◆ Given exercise ◆
Can you write out every line again, from the one containing "Envíos y devoluciones (523, 1763)" through the end of the records, both included, and shift each x and y coordinate in the answers by adding 88 to it?

◆ Data supplied ◆
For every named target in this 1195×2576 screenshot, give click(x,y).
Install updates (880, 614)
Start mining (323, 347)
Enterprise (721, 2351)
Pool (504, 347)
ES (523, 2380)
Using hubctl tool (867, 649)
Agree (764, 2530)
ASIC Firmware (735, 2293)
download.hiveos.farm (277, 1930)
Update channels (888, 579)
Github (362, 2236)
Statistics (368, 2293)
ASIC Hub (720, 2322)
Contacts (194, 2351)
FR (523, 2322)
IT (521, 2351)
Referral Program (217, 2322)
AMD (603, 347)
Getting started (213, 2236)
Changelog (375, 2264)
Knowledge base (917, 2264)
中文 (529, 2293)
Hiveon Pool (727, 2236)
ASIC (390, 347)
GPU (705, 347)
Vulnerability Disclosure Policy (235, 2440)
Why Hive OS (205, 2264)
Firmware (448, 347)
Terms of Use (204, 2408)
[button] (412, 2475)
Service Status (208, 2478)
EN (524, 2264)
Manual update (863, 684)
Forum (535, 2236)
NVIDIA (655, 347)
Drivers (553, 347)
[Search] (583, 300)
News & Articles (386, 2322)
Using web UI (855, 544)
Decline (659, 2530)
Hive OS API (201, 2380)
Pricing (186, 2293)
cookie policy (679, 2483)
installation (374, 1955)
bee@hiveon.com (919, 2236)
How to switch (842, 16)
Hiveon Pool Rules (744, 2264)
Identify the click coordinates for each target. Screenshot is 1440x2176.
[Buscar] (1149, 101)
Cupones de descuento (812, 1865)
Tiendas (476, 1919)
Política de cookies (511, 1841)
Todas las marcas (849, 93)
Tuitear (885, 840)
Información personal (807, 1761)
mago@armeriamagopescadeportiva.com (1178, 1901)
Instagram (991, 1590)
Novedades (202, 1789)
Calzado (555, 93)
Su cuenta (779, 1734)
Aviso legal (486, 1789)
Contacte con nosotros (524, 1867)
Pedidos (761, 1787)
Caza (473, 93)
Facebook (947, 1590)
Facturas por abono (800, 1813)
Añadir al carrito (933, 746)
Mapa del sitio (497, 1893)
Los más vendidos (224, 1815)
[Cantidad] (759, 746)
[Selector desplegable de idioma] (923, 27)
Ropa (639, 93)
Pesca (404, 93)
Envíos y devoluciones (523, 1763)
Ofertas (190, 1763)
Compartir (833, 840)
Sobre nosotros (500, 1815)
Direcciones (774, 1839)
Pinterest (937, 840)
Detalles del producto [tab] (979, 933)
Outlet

◆ The output ◆
Envíos y devoluciones (611, 1851)
Ofertas (278, 1851)
Compartir (921, 928)
Sobre nosotros (588, 1903)
Direcciones (862, 1927)
Pinterest (1025, 928)
Detalles del producto [tab] (1067, 1021)
Outlet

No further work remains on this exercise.